Health reform’s critics are sounding the alarm: in 2014, they say, health insurance premiums will climb, both for small businesses and for individuals who purchase their own coverage. “Hold onto your hat,” writes  Bob Laszewski, editor of Health Care Policy and Market Place Review. “There Will Be Sticker Shock!” 

Laszweski’s piece has been cross-posted on popular blogs, and his forecasts have been popping up in mainstream newspapers, including  USA Today Such wide circulation makes Laszewski’s warnings worthy of attention, and compels me to ask an important, if impertinent, question: Is what he says true?

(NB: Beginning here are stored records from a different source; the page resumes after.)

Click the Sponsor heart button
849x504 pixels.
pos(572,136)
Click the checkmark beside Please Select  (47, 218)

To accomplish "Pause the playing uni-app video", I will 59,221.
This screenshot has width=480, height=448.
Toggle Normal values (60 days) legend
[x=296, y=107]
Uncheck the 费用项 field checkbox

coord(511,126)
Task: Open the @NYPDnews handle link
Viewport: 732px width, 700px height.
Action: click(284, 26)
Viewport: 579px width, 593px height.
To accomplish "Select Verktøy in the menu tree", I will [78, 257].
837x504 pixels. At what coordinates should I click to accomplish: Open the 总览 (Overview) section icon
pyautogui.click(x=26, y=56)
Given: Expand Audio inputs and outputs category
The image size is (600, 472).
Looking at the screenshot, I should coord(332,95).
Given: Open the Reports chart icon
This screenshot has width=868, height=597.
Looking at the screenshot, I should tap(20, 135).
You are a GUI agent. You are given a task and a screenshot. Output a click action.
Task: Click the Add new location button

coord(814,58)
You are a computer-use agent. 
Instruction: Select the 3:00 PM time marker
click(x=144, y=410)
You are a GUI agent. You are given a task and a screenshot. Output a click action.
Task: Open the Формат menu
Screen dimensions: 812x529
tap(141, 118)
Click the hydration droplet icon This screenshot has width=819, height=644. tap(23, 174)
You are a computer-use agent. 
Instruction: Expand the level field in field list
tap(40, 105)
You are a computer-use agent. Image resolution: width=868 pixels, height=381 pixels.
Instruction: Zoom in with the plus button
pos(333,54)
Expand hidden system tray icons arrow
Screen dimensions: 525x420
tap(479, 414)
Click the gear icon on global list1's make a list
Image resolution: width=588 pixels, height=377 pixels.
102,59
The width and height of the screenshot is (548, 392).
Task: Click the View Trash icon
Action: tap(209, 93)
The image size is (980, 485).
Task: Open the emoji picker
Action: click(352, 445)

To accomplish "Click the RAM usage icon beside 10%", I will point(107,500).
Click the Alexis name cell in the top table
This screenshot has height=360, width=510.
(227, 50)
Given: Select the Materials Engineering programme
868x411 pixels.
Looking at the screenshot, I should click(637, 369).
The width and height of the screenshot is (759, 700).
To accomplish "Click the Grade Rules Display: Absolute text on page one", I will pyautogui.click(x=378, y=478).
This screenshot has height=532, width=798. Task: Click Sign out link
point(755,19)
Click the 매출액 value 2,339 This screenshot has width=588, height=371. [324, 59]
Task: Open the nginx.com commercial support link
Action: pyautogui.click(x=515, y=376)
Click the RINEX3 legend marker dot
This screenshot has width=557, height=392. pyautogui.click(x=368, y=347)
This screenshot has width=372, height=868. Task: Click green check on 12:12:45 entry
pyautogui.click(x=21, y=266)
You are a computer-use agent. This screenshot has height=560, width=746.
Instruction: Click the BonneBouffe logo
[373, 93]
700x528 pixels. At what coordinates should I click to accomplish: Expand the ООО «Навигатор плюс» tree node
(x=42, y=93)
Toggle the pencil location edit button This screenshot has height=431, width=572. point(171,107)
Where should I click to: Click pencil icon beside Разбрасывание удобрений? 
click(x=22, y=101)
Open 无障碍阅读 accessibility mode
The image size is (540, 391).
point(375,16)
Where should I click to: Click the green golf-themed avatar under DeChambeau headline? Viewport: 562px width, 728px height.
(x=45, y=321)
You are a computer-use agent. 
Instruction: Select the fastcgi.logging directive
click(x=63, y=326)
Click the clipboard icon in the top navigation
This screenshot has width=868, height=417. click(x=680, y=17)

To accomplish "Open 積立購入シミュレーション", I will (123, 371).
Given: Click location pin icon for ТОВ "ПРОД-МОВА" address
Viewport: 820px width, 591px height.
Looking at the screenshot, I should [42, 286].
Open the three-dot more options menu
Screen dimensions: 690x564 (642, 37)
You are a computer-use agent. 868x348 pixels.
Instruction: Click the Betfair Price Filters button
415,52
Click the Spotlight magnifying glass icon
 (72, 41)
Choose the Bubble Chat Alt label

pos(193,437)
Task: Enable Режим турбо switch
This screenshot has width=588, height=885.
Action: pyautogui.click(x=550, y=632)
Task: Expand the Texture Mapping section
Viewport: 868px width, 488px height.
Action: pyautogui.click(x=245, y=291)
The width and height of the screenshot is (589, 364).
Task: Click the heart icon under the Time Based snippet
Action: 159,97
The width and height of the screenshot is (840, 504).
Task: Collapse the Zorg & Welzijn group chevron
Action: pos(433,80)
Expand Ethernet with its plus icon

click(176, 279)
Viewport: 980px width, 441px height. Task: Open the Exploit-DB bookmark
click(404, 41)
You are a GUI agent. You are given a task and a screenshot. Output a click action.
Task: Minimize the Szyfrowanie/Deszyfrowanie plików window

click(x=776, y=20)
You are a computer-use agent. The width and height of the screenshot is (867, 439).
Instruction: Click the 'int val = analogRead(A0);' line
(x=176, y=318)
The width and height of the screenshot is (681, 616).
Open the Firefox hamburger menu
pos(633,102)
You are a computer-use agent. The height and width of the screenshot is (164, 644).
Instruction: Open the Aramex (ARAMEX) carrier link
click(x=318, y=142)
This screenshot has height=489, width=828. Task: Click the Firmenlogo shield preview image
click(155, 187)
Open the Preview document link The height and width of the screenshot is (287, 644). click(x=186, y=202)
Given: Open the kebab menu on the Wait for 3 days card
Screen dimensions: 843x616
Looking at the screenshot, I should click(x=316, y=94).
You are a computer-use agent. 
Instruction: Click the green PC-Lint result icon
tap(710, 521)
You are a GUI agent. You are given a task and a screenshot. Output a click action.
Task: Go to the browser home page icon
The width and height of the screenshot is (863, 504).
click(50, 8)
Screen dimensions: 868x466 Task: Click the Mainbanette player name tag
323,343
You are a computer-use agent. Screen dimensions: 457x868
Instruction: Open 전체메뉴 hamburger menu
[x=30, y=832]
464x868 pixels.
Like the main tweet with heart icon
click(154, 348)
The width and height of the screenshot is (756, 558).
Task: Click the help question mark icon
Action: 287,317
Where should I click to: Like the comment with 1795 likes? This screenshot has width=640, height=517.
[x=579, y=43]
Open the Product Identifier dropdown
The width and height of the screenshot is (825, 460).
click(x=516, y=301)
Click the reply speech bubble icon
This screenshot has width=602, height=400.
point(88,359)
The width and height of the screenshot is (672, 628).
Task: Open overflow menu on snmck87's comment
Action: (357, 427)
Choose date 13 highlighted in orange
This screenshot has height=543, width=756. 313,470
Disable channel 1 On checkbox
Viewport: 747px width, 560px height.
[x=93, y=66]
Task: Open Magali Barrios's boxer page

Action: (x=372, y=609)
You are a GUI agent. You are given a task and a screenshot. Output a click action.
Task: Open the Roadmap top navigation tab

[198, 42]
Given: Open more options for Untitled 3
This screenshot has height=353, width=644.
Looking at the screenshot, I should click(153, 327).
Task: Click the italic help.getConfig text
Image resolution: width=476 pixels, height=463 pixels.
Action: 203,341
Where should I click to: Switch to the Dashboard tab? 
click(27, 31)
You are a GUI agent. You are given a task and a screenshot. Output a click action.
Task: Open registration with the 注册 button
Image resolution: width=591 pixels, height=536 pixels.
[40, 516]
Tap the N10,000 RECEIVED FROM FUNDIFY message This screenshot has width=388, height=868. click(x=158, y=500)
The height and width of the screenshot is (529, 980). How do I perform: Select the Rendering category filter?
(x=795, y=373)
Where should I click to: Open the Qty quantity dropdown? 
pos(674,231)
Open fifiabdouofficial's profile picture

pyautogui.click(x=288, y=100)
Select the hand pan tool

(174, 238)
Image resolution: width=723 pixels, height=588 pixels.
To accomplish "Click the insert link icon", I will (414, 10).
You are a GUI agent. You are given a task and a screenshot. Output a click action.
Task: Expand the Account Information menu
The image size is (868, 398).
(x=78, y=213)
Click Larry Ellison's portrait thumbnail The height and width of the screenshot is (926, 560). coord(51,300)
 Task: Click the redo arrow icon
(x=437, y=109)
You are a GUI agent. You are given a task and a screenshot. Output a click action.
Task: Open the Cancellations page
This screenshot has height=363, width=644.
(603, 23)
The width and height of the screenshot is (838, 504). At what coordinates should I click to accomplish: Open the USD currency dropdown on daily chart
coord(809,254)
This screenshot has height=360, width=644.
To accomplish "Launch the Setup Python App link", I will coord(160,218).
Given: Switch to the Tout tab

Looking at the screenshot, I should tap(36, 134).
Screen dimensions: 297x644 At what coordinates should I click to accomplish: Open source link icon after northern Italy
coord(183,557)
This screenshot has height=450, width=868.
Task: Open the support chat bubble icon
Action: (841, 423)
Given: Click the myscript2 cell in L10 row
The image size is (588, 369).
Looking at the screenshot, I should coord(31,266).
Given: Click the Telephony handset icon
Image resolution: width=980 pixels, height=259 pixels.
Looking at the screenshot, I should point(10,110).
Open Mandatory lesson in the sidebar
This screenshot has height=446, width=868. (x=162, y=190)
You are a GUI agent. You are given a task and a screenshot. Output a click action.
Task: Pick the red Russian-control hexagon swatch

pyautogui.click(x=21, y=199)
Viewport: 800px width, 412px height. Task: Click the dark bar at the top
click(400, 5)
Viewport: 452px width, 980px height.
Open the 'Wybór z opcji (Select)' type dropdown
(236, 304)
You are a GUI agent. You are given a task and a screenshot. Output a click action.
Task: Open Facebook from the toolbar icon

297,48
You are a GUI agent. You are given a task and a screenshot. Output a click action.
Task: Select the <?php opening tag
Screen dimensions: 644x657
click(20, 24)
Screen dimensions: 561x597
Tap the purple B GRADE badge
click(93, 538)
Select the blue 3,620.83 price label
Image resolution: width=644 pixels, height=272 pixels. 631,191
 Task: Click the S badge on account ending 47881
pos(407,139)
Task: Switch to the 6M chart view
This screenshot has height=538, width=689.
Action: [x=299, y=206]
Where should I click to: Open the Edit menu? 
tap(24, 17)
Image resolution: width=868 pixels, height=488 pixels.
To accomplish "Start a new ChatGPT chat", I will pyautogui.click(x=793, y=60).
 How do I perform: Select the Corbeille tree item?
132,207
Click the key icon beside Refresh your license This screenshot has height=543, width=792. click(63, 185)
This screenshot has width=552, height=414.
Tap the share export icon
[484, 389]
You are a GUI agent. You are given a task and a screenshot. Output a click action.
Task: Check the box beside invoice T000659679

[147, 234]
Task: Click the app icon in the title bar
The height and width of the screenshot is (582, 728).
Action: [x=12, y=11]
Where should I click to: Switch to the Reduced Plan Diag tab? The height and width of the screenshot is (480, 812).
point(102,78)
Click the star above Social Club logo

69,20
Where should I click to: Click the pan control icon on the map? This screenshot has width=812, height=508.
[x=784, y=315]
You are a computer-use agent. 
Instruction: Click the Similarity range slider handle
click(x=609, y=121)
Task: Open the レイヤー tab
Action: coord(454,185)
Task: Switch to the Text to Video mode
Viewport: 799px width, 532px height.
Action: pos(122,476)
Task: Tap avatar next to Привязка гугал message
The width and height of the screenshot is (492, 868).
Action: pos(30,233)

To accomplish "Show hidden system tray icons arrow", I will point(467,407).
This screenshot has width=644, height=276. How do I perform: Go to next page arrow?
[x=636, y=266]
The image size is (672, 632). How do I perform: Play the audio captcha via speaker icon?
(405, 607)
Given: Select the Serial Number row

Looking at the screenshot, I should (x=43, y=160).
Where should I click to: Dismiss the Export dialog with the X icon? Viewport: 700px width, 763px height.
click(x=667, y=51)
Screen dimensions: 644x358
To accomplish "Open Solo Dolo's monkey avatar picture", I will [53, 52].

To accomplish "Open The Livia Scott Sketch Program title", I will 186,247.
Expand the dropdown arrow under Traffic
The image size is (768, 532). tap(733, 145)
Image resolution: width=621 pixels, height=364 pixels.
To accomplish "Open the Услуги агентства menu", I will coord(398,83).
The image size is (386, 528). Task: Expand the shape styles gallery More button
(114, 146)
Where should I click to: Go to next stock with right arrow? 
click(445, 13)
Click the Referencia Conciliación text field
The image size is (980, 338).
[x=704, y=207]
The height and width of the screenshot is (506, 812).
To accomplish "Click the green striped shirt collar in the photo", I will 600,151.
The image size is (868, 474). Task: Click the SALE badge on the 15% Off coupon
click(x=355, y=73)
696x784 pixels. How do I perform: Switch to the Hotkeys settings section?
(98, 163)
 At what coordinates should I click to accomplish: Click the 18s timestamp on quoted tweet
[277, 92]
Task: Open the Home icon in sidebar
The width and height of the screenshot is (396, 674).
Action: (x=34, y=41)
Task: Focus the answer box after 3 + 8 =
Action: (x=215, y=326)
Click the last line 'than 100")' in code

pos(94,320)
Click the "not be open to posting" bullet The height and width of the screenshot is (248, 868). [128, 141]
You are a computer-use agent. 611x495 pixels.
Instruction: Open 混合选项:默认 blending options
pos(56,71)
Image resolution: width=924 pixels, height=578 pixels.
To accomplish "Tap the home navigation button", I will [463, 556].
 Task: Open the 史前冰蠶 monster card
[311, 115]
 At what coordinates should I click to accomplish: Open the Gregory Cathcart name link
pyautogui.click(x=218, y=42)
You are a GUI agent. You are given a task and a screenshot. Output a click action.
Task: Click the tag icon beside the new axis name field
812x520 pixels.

Cherry-picking a CBO report

The Congressional Budget Office expects  that the ACA will have a “negligible” effect on the premiums that large employers pay for insurance, and most experts agree. But in the individual market, Laszewski claims that CBO projections show “10% to 13% premium increases.”

Here is what the CBO actually said:

About 57 percent of people buying [their own] insurance would receive subsidies  via the new insurance exchanges, and those subsidies, on average, would cover nearly two-thirds of the total premium.

“Thus, the amount that subsidized enrollees would pay would be roughly 56 percent to 59 percent lower, on average, than the premiums charged under current law.”

Wait a minute: “56 to 59 percent lower?” Where does Laszweski get “10 percent to 13 percent higher?